Oh, and I'm going to be out of town for the next four days, so my ability to defend myself will be a bit delayed!


----------



## Swamp Ghost (Feb 5, 2003)

> I'd like to see a single DMU demonstration area


Me too! The entire state!


----------



## Bob S (Mar 8, 2000)

I am all for it. But you guys know it will never get past Bob Garner. It will some how interfere with his rabbit hunting.


----------



## FREEPOP (Apr 11, 2002)

Not for it. (but not totally against it, so I didn't vote)
IMO, (and has been said before), I think the DMU's are too large and it needs to be more "micro managed" based on my experience and observations.


----------



## Jeff Sturgis (Mar 28, 2002)

I might be in the minority, but I don't think it's needed.

It would have only short-term benifits, and in the overall long-term management picture would be not be of significant benifit.

I think going to a 1 buck license, with antler restrictions would have a significant impact, but could at the same time be maintained for a lont-term management plan and future, steady improvement, without drastic measures.

In my area, ALL doe harvest needs to be stopped! We are greatly under our carrying capacity. Other areas are certainly the same, so it wouldn't even apply to a good percentage of the state.

Also, what gets me out in the morning is the opportunity at a nice buck. Take that away, and the thrill and enjoyment of the hunt goes right with it. In the past, I've taken does at conveniant opportunities to help the herd, but I was out there to shoot a mature buck, and an unlucky doe got in my way.

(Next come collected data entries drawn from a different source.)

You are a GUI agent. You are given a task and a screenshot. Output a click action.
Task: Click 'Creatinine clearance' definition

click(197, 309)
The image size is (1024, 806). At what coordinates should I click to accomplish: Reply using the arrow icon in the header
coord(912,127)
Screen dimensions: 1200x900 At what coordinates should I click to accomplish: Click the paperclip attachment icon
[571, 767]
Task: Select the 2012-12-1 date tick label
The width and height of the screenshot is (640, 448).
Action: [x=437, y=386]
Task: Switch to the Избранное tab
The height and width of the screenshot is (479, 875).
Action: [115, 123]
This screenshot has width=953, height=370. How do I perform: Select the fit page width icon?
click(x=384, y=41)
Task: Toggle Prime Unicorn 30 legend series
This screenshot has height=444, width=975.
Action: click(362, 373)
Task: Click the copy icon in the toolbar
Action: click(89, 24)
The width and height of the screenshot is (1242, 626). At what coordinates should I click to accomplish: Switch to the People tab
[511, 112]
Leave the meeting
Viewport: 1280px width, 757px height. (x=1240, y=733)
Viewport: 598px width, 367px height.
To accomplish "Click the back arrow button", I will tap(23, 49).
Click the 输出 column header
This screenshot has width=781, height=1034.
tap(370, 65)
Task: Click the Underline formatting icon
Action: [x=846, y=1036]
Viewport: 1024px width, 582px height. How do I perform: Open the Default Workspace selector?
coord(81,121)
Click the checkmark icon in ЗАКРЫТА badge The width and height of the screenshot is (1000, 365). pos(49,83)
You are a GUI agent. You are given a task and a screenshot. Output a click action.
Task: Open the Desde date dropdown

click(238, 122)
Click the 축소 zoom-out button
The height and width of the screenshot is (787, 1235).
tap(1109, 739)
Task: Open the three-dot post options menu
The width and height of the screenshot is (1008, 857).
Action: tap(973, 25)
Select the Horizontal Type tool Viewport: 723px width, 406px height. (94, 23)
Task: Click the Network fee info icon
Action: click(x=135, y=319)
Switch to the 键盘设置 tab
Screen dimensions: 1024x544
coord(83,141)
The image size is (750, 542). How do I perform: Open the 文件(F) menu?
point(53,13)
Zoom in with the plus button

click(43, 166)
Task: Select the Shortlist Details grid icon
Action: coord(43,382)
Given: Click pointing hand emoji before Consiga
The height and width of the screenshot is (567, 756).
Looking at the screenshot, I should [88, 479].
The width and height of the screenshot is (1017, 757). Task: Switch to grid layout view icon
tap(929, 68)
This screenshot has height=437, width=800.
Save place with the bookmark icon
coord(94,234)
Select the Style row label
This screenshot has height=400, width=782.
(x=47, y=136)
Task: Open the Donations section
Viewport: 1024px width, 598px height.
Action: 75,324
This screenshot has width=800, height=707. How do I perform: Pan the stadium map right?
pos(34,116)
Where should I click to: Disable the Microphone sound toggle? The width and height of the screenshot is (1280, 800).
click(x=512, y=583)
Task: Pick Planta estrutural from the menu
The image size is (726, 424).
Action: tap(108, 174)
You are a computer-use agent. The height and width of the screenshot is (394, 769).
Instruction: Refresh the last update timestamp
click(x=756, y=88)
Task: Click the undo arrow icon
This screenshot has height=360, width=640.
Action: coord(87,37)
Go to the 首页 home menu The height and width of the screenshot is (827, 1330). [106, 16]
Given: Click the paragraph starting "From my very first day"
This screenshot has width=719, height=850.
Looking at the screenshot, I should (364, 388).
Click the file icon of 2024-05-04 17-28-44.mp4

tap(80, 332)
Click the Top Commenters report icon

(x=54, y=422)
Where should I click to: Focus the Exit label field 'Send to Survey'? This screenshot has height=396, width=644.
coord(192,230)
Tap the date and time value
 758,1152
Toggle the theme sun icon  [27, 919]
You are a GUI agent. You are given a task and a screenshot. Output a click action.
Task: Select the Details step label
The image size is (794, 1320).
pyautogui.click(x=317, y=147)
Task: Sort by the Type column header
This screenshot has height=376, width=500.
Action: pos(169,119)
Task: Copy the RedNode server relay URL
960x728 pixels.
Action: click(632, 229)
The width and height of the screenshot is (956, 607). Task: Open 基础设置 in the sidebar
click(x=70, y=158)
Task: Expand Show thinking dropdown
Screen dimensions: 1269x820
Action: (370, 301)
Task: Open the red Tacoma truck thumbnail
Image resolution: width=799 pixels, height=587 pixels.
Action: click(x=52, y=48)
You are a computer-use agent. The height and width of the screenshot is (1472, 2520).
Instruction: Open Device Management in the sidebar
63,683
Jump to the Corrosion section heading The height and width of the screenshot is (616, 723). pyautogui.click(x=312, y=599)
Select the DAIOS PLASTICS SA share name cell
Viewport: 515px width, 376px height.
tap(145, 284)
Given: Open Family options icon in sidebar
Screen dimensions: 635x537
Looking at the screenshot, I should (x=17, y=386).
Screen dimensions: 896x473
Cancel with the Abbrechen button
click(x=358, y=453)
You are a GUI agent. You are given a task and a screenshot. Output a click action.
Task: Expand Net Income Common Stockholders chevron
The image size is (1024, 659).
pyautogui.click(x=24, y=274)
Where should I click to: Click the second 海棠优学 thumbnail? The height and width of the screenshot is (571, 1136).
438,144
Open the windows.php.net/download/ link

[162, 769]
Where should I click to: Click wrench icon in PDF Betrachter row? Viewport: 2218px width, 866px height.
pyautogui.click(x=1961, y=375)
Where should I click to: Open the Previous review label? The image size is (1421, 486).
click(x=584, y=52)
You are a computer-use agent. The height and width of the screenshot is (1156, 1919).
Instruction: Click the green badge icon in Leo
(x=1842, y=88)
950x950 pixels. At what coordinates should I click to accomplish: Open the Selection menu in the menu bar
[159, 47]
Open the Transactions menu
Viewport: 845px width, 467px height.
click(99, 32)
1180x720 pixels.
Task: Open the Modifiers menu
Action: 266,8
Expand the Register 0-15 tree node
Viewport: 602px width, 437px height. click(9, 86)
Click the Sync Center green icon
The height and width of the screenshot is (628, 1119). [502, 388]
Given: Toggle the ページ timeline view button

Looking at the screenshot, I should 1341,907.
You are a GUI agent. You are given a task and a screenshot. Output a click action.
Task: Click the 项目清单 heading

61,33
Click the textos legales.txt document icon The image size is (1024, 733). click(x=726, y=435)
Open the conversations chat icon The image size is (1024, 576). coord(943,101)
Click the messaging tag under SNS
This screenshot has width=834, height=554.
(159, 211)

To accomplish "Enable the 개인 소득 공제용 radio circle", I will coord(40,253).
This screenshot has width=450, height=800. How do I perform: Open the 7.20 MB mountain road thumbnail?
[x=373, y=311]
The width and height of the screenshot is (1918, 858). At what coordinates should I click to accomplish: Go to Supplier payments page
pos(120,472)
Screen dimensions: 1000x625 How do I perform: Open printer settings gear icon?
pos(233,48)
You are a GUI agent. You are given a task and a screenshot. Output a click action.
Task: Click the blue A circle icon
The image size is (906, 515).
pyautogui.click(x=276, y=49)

If it happened in my area, of which I would have certainly done my part in the past to have adequate carrying capacity numbers, I may even shoot less does, as my days in the field in MI, would be severly numbered. I would then spend all of my weekends in WI, PA, AL, and would probably throw in a KA or IA hunt.

I've always thought in the past that a doe only season, even in high density areas, would only offer short-term benifits, and I still think this is true..

We need to make major long-term permanent changes instead:

1.One buck harvest
2.Protection of yearling bucks
3.Habitat improvement
4.Education
5.Hunter/landowner stewardship awareness

Adequate doe harvest will come with the above changes, and have lasting, longterm, benifits and changes, not just a "quick-fix".


----------



## Robert W. McCoy Jr (Jan 18, 2002)

I think that every area is differant.
At the very least every region.

I think they need to be micro managed.

I hunt alot of ground while rabbit hunting.
I get to see whats going on with the deer around the whole state.

There is a huge differance between the deer herd in the Northeast and the deer herd in the southwest and central parts of the state.

You can't even compare them.


----------



## Airoh (Jan 19, 2000)

Mr. Hunter can hunt bucks and does to the north east south and west of the doe only zone.
Just a guess but I think a lot of the hunters will go elsewhere to hunt. 
It's a good idea, I just think it might backfire.


----------



## mich buckmaster (Nov 20, 2001)

I would be ALL for a DOE ONLY hunt for about 3 years. Everyone will get thier meat, and yes some buttons may die, but hopefully not many. 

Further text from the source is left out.